The problem:
In the excerpt on the food and fuel energy conversion chain, retype the passage starting at "Our analysis only" and ending at "Activities Revision 4.".

Source excerpt:
────────

A system diagram representing the food and fuel energy conversion chain. Green shaded boxes indicate organic processes and associated energy carriers, red shaded boxes indicate inorganic processes and associated energy carriers, orange shading indicate energy appropriation and post-production/transformation systems, yellow shaded boxes indicate energy inputs and outputs to the geobiosphere, and red dashed lines indicate system components not investigated in this analysis (Color figure online)

Our analysis only considers the energy products (wood fuel/primary solid biofuels) produced by forestry. We choose to adopt the terms: agriculture, aquaculture, fishing and forestry as they are the terms adopted by the FAO and IEA in accordance with the United Nations International Standard Industrial Classification of All Economic Activities Revision 4.

The paper is structured as follows: the methodology is presented in “Developing a Methodological Framework for a Global AAFF System Analysis” section, an overview of global AAFF based on the results of our analysis is detailed in “Results: An Energetic Overview of the Global AAFF Energy System” section, we then proceed to situate the results of our analysis within the context of the three unsustainable trends in “Discussion: Examining Global AAFF’s Three Unsustainable Trends” section, and finally “Conclusions”.

────────

Data excerpt:
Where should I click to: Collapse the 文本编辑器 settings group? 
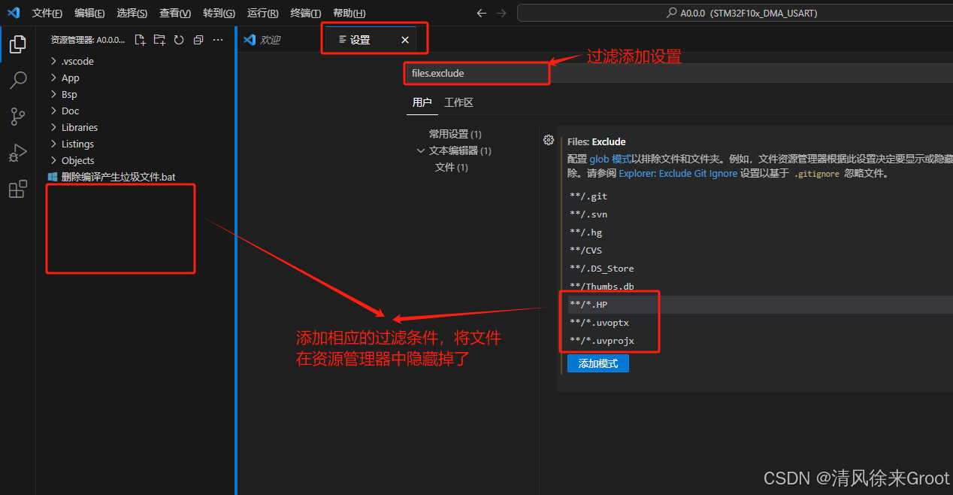point(422,150)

────────

Exercise response:
Our analysis only considers the energy products (wood fuel/primary solid biofuels) produced by forestry. We choose to adopt the terms: agriculture, aquaculture, fishing and forestry as they are the terms adopted by the FAO and IEA in accordance with the United Nations International Standard Industrial Classification of All Economic Activities Revision 4.